***** Data excerpts *****
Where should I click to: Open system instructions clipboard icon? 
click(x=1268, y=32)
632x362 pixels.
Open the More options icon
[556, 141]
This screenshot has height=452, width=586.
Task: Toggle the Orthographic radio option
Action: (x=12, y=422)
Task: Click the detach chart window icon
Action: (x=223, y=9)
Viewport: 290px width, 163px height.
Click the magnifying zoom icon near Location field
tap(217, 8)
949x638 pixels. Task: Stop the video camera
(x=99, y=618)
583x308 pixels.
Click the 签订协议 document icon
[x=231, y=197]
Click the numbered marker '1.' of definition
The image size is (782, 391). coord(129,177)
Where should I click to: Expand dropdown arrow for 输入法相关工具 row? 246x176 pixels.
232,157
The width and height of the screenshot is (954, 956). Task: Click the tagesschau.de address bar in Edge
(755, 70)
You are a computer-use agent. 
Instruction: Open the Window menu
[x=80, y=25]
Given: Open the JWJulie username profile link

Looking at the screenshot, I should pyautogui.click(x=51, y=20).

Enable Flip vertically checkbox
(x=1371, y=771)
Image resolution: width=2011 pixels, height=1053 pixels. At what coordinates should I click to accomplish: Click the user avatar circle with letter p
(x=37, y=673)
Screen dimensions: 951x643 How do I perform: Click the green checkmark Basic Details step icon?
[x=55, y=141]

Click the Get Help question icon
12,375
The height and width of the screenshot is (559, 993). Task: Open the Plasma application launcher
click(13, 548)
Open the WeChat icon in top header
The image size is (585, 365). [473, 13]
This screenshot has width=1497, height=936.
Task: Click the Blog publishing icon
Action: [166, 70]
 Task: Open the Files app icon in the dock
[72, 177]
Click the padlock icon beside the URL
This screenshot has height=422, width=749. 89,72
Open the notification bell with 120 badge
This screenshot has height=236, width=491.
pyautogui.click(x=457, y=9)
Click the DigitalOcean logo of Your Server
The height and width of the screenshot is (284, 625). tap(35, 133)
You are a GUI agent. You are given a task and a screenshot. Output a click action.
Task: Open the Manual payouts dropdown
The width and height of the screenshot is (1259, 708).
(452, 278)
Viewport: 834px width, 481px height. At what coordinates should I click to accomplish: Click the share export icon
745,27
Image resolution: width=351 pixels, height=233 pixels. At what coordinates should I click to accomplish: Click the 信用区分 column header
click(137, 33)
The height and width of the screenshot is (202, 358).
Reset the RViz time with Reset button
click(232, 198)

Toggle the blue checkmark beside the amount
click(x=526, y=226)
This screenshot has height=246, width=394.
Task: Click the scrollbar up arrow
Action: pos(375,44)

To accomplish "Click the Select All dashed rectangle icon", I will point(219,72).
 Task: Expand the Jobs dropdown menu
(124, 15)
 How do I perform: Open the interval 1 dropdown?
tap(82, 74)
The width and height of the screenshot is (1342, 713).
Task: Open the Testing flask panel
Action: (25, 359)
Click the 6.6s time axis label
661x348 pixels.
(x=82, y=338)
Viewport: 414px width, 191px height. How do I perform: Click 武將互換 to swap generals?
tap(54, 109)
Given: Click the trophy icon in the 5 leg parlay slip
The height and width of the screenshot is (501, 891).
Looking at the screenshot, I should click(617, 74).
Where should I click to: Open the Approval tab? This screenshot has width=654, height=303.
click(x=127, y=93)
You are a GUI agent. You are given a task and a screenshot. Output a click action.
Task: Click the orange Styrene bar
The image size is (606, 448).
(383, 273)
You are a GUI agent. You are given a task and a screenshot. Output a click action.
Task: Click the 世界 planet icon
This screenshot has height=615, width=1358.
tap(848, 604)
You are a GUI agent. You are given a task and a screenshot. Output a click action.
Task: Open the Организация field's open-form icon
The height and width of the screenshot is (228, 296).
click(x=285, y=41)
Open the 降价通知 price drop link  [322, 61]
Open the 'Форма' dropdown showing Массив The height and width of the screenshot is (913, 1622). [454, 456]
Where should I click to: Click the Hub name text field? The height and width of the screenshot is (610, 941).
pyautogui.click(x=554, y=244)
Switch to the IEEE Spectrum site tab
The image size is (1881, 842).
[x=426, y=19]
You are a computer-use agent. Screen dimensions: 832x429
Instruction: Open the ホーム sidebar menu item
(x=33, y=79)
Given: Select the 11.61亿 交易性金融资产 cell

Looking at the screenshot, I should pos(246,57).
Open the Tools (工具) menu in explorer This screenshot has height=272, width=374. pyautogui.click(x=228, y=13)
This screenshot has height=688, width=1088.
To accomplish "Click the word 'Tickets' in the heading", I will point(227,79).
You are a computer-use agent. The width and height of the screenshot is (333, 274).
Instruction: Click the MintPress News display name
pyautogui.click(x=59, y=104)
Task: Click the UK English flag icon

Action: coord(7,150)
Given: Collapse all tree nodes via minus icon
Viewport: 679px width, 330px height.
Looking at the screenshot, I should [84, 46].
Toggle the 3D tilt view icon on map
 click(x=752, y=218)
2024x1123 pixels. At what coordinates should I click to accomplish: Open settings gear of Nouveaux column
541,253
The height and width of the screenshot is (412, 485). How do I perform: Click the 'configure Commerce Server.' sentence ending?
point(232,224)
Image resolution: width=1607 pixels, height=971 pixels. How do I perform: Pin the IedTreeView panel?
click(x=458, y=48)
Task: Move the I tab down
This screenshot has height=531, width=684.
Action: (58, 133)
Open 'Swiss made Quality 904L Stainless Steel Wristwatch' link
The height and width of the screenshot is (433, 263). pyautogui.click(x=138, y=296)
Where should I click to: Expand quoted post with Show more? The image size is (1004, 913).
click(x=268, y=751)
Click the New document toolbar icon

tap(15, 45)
*****
• _The problem_
Rewrite all the rows above, changing every "Where should I click to" to "Where do I click to" and leaving everything else as it is.

• _Finished task_
Where do I click to: Open system instructions clipboard icon? 
click(x=1268, y=32)
632x362 pixels.
Open the More options icon
[556, 141]
This screenshot has height=452, width=586.
Task: Toggle the Orthographic radio option
Action: (x=12, y=422)
Task: Click the detach chart window icon
Action: (x=223, y=9)
Viewport: 290px width, 163px height.
Click the magnifying zoom icon near Location field
tap(217, 8)
949x638 pixels. Task: Stop the video camera
(x=99, y=618)
583x308 pixels.
Click the 签订协议 document icon
[x=231, y=197]
Click the numbered marker '1.' of definition
The image size is (782, 391). coord(129,177)
Where do I click to: Expand dropdown arrow for 输入法相关工具 row? 246x176 pixels.
232,157
The width and height of the screenshot is (954, 956). Task: Click the tagesschau.de address bar in Edge
(755, 70)
You are a computer-use agent. 
Instruction: Open the Window menu
[x=80, y=25]
Given: Open the JWJulie username profile link

Looking at the screenshot, I should pyautogui.click(x=51, y=20).

Enable Flip vertically checkbox
(x=1371, y=771)
Image resolution: width=2011 pixels, height=1053 pixels. At what coordinates should I click to accomplish: Click the user avatar circle with letter p
(x=37, y=673)
Screen dimensions: 951x643 How do I perform: Click the green checkmark Basic Details step icon?
[x=55, y=141]

Click the Get Help question icon
12,375
The height and width of the screenshot is (559, 993). Task: Open the Plasma application launcher
click(13, 548)
Open the WeChat icon in top header
The image size is (585, 365). [473, 13]
This screenshot has width=1497, height=936.
Task: Click the Blog publishing icon
Action: [166, 70]
 Task: Open the Files app icon in the dock
[72, 177]
Click the padlock icon beside the URL
This screenshot has height=422, width=749. 89,72
Open the notification bell with 120 badge
This screenshot has height=236, width=491.
pyautogui.click(x=457, y=9)
Click the DigitalOcean logo of Your Server
The height and width of the screenshot is (284, 625). tap(35, 133)
You are a GUI agent. You are given a task and a screenshot. Output a click action.
Task: Open the Manual payouts dropdown
The width and height of the screenshot is (1259, 708).
(452, 278)
Viewport: 834px width, 481px height. At what coordinates should I click to accomplish: Click the share export icon
745,27
Image resolution: width=351 pixels, height=233 pixels. At what coordinates should I click to accomplish: Click the 信用区分 column header
click(137, 33)
The height and width of the screenshot is (202, 358).
Reset the RViz time with Reset button
click(232, 198)

Toggle the blue checkmark beside the amount
click(x=526, y=226)
This screenshot has height=246, width=394.
Task: Click the scrollbar up arrow
Action: pos(375,44)

To accomplish "Click the Select All dashed rectangle icon", I will point(219,72).
 Task: Expand the Jobs dropdown menu
(124, 15)
 How do I perform: Open the interval 1 dropdown?
tap(82, 74)
The width and height of the screenshot is (1342, 713).
Task: Open the Testing flask panel
Action: (25, 359)
Click the 6.6s time axis label
661x348 pixels.
(x=82, y=338)
Viewport: 414px width, 191px height. How do I perform: Click 武將互換 to swap generals?
tap(54, 109)
Given: Click the trophy icon in the 5 leg parlay slip
The height and width of the screenshot is (501, 891).
Looking at the screenshot, I should click(617, 74).
Where do I click to: Open the Approval tab? This screenshot has width=654, height=303.
click(x=127, y=93)
You are a GUI agent. You are given a task and a screenshot. Output a click action.
Task: Click the orange Styrene bar
The image size is (606, 448).
(383, 273)
You are a GUI agent. You are given a task and a screenshot. Output a click action.
Task: Click the 世界 planet icon
This screenshot has height=615, width=1358.
tap(848, 604)
You are a GUI agent. You are given a task and a screenshot. Output a click action.
Task: Open the Организация field's open-form icon
The height and width of the screenshot is (228, 296).
click(x=285, y=41)
Open the 降价通知 price drop link  [322, 61]
Open the 'Форма' dropdown showing Массив The height and width of the screenshot is (913, 1622). [454, 456]
Where do I click to: Click the Hub name text field? The height and width of the screenshot is (610, 941).
pyautogui.click(x=554, y=244)
Switch to the IEEE Spectrum site tab
The image size is (1881, 842).
[x=426, y=19]
You are a computer-use agent. Screen dimensions: 832x429
Instruction: Open the ホーム sidebar menu item
(x=33, y=79)
Given: Select the 11.61亿 交易性金融资产 cell

Looking at the screenshot, I should pos(246,57).
Open the Tools (工具) menu in explorer This screenshot has height=272, width=374. pyautogui.click(x=228, y=13)
This screenshot has height=688, width=1088.
To accomplish "Click the word 'Tickets' in the heading", I will point(227,79).
You are a computer-use agent. The width and height of the screenshot is (333, 274).
Instruction: Click the MintPress News display name
pyautogui.click(x=59, y=104)
Task: Click the UK English flag icon

Action: coord(7,150)
Given: Collapse all tree nodes via minus icon
Viewport: 679px width, 330px height.
Looking at the screenshot, I should [84, 46].
Toggle the 3D tilt view icon on map
 click(x=752, y=218)
2024x1123 pixels. At what coordinates should I click to accomplish: Open settings gear of Nouveaux column
541,253
The height and width of the screenshot is (412, 485). How do I perform: Click the 'configure Commerce Server.' sentence ending?
point(232,224)
Image resolution: width=1607 pixels, height=971 pixels. How do I perform: Pin the IedTreeView panel?
click(x=458, y=48)
Task: Move the I tab down
This screenshot has height=531, width=684.
Action: (58, 133)
Open 'Swiss made Quality 904L Stainless Steel Wristwatch' link
The height and width of the screenshot is (433, 263). pyautogui.click(x=138, y=296)
Where do I click to: Expand quoted post with Show more? The image size is (1004, 913).
click(x=268, y=751)
Click the New document toolbar icon

tap(15, 45)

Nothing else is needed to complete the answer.